Starting from TiDB 5.3.0, TiDB Lightning provides the ability to check the configuration before running a migration task. It is enabled by default. This feature automatically performs some routine checks for disk space and execution configuration. The main purpose is to ensure that the whole subsequent import process goes smoothly.
The following table describes each check item and detailed explanation.

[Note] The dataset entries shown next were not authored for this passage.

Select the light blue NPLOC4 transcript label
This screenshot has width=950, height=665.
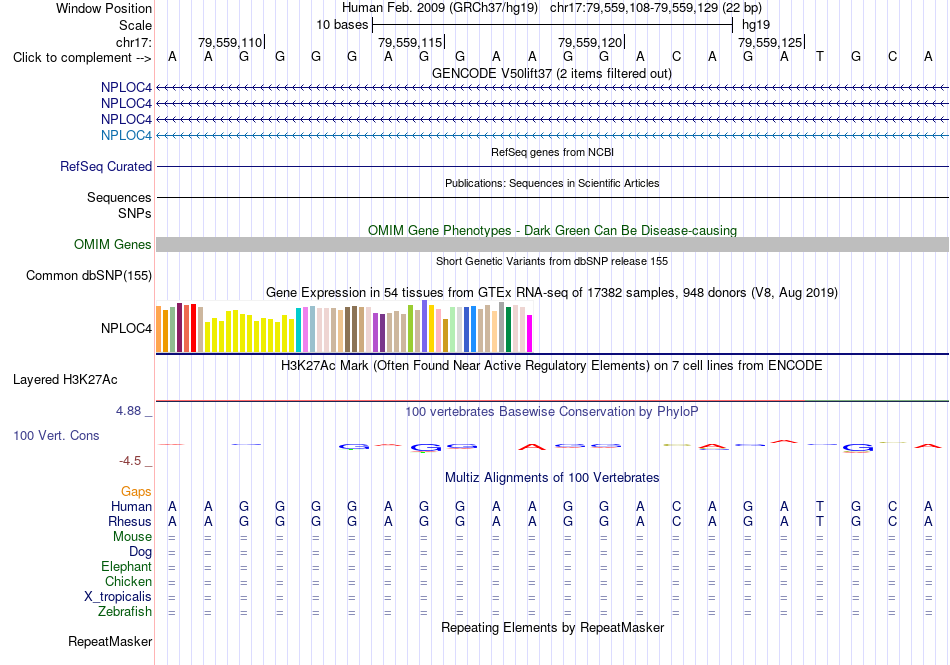pos(126,135)
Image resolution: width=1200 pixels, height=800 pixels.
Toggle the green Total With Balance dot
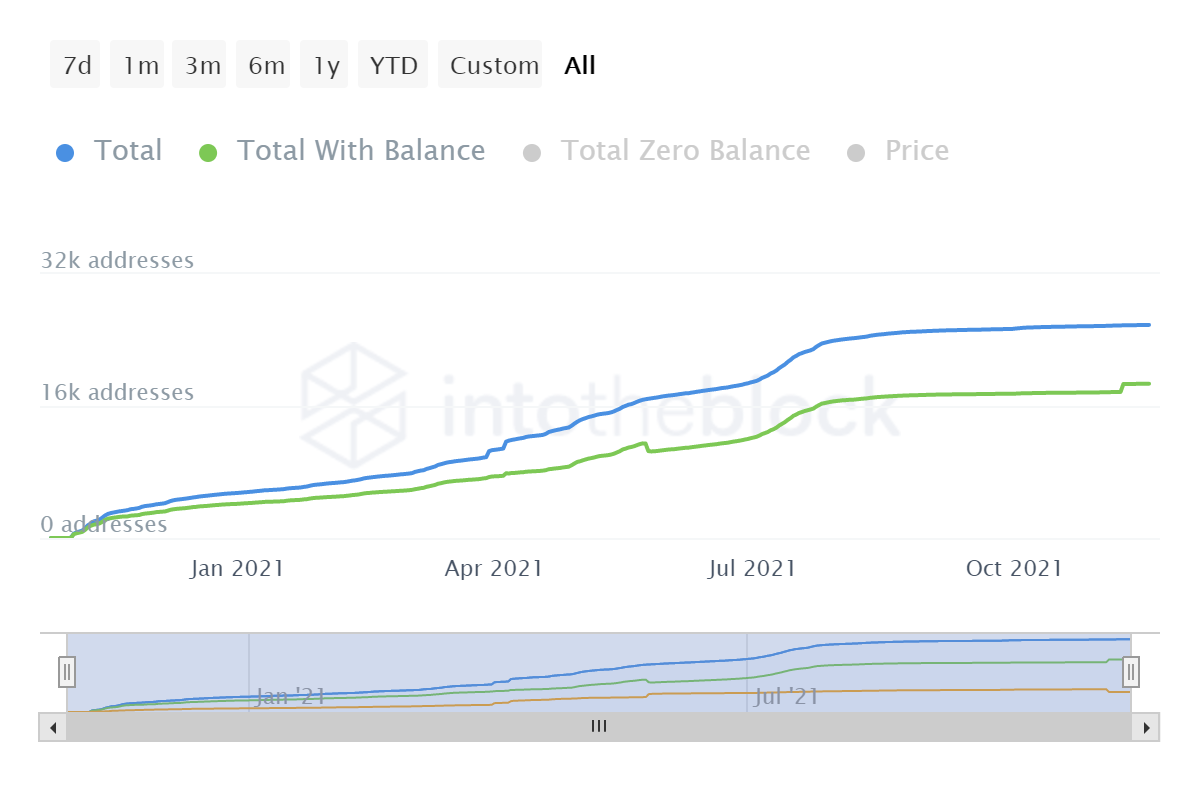tap(208, 153)
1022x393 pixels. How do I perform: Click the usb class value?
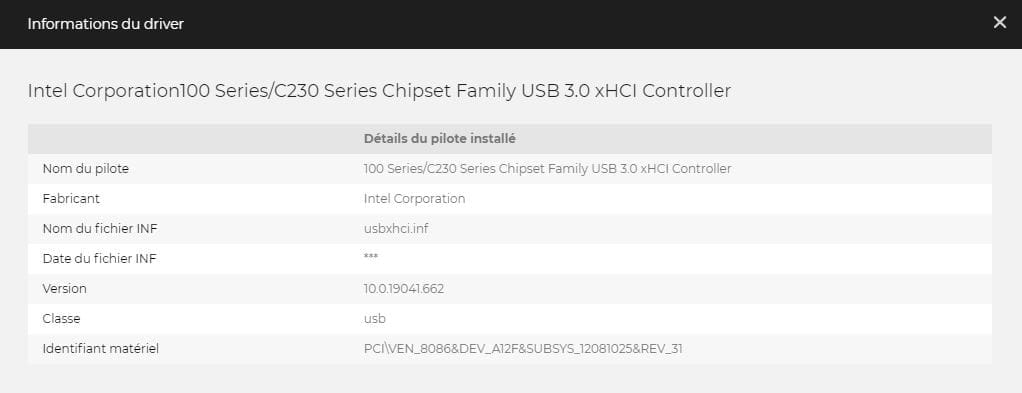(x=375, y=319)
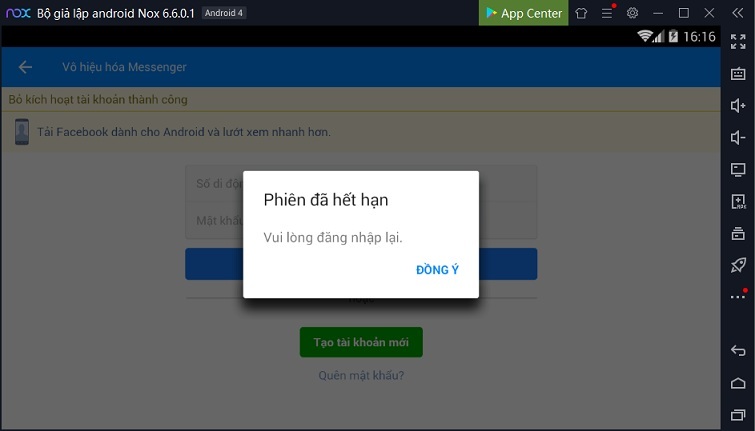Toggle fullscreen mode icon in sidebar
Viewport: 755px width, 431px height.
pyautogui.click(x=738, y=41)
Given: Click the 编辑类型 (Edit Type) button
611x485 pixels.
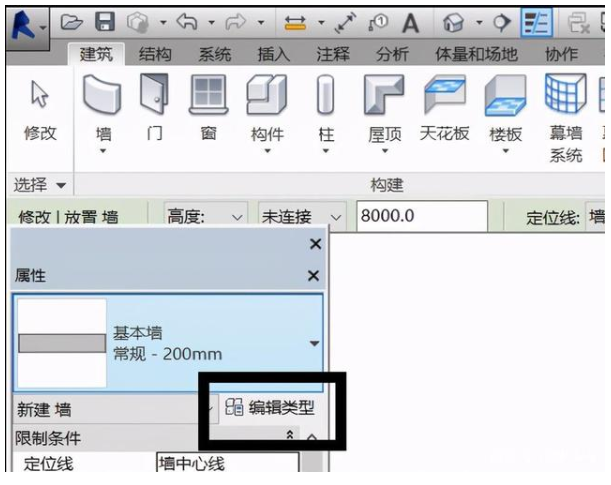Looking at the screenshot, I should tap(271, 407).
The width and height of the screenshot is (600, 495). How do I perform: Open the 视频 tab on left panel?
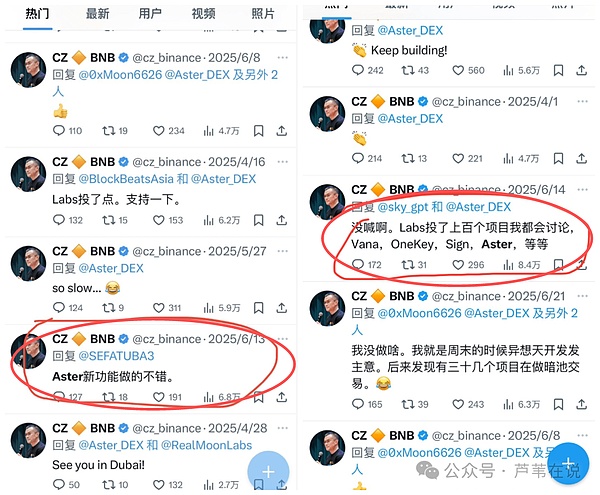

|Cluster version and status||Check whether the cluster can be connected in the configuration, and whether the TiKV/PD/TiFlash version supports the Local import mode when the backend mode is Local.|
|Disk space||Check whether there is enough space on the local disk and on the TiKV cluster for importing data. TiDB Lightning samples the data sources and estimates the percentage of the index size from the sample result. Because indexes are included in the estimation, there may be cases where the size of the source data is less than the available space on the local disk, but still the check fails. When the backend is Local, it also checks whether the local storage is sufficient because external sorting needs to be done locally.|
|Region distribution status||Check whether the regions in the TiKV cluster are distributed evenly and whether there are too many empty regions. If the number of empty regions exceeds max(1000, number of tables * 3), i.e. greater than the bigger one of "1000" or "3 times the number of tables ", then the import cannot be executed.|
|Exceedingly Large CSV files in the data file||When there are CSV files larger than 10 GiB in the backup file and auto-slicing is not enabled (StrictFormat=false), it will impact the import performance. The purpose of this check is to remind you to ensure the data is in the right format and to enable auto-slicing.|
|Recovery from breakpoints||This check ensures that no changes are made to the source file or schema in the database during the breakpoint recovery process that would result in importing the wrong data.|
|Import into an existing table||When importing into an already created table, it checks, as much as possible, whether the source file matches the existing table. Check if the number of columns matches. If the source file has column names, check if the column names match. When there are default columns in the source file, it checks if the default columns have Default Value, and if they have, the check passes. ｜|